### [EXERCISE DETAILS]
Give again, word for word, every line in the entries below from the line with "Toggle the right" up to and including the line with "Where should I", and no other line.

### [INPUT MATERIAL]
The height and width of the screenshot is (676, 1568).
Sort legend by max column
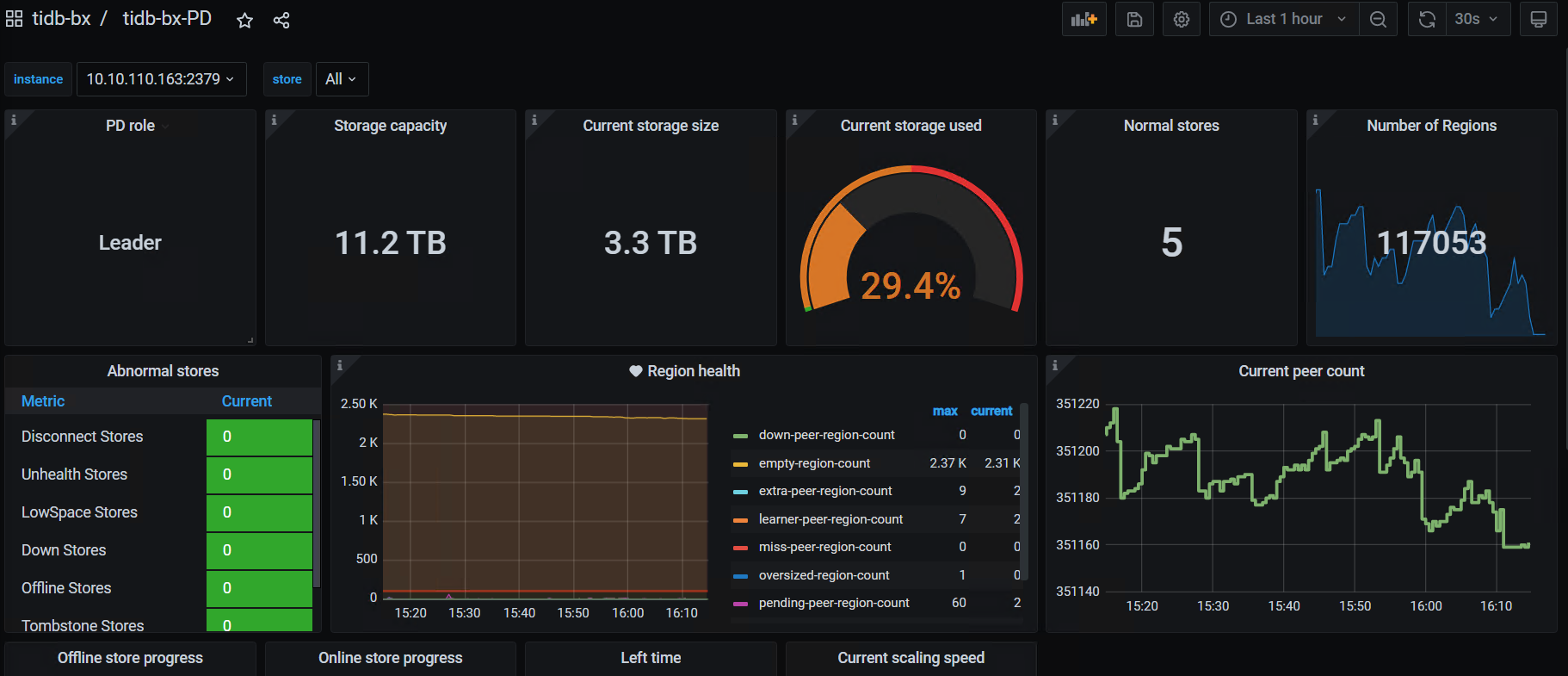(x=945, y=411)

...

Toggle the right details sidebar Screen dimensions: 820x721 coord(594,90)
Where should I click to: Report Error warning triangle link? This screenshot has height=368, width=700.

### [RESULT FOR THIS EXERCISE]
Toggle the right details sidebar Screen dimensions: 820x721 coord(594,90)
Where should I click to: Report Error warning triangle link? This screenshot has height=368, width=700.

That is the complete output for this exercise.